— Stored records —

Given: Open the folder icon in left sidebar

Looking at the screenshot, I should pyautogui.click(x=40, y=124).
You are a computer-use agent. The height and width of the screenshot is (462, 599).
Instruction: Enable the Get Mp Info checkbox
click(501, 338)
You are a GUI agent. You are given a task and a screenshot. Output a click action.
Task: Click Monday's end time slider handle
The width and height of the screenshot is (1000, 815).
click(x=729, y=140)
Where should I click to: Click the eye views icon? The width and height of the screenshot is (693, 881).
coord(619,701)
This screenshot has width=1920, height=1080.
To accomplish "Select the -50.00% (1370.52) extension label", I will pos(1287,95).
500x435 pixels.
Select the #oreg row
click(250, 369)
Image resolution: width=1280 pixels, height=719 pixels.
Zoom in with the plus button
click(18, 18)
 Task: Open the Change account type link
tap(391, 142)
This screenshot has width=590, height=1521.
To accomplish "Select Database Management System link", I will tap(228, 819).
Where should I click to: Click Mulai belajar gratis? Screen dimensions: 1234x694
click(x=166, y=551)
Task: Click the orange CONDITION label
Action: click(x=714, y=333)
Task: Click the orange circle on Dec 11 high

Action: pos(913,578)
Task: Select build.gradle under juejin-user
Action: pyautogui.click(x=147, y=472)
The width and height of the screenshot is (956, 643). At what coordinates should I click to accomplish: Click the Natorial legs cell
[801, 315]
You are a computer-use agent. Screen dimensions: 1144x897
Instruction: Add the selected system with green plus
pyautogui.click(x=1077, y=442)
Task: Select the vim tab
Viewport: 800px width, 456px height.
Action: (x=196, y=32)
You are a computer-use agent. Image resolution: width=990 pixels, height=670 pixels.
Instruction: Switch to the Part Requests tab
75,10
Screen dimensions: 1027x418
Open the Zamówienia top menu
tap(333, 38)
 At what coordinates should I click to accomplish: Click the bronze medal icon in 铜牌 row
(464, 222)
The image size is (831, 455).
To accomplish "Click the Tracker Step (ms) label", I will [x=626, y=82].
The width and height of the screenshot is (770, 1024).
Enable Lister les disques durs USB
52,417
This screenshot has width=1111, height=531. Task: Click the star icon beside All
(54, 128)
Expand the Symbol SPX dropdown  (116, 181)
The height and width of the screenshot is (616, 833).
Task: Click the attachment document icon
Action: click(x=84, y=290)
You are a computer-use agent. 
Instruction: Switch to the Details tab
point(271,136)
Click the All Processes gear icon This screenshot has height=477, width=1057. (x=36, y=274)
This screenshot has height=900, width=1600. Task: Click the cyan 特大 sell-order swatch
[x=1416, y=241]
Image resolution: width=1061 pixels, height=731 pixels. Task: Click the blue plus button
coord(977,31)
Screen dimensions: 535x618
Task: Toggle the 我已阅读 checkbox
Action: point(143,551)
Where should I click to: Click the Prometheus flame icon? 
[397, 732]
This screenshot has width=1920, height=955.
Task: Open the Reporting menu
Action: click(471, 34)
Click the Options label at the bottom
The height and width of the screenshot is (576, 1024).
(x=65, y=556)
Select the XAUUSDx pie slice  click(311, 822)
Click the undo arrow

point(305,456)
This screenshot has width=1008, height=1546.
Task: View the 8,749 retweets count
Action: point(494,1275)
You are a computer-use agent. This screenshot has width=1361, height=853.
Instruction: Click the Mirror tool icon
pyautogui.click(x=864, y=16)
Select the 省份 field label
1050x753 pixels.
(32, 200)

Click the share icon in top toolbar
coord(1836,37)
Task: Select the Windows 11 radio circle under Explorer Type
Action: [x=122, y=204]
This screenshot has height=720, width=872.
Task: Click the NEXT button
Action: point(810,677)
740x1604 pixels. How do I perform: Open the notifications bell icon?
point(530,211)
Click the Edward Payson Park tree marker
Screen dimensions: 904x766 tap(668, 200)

— Task to carry out —
Where a line above holds the string "agent", copy that line.

— Written solution —
You are a computer-use agent. The height and width of the screenshot is (462, 599).
You are a GUI agent. You are given a task and a screenshot. Output a click action.
You are a computer-use agent. Screen dimensions: 1144x897
You are a computer-use agent. Image resolution: width=990 pixels, height=670 pixels.
You are a computer-use agent. 
You are a computer-use agent. This screenshot has width=1361, height=853.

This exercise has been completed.